The task:
Copy out, word for word, the entries starting at the line containing "Image resolution: width=1349" and ending with the last line of the entries.

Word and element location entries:
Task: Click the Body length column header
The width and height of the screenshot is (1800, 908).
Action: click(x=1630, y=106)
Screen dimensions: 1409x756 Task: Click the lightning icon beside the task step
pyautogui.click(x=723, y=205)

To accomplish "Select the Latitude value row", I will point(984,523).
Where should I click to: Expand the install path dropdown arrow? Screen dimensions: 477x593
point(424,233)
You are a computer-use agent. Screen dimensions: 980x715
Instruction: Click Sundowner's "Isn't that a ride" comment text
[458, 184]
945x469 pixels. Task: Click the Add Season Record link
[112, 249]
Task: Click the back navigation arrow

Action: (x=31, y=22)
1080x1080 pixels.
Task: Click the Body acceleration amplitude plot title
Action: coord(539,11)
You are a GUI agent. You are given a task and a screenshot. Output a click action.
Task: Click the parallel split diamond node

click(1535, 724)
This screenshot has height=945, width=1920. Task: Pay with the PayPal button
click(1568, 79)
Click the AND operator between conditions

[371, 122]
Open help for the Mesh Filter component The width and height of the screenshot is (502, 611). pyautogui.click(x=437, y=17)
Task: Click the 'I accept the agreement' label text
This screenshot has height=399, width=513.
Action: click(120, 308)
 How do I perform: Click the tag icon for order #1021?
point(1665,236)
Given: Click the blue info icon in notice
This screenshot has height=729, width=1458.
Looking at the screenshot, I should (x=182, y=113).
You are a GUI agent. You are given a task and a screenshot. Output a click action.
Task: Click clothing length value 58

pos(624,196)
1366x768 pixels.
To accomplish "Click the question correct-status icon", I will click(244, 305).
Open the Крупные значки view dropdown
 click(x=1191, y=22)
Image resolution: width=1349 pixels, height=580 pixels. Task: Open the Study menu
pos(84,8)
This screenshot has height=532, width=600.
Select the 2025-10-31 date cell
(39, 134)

Correct result:
Image resolution: width=1349 pixels, height=580 pixels. Task: Open the Study menu
pos(84,8)
This screenshot has height=532, width=600.
Select the 2025-10-31 date cell
(39, 134)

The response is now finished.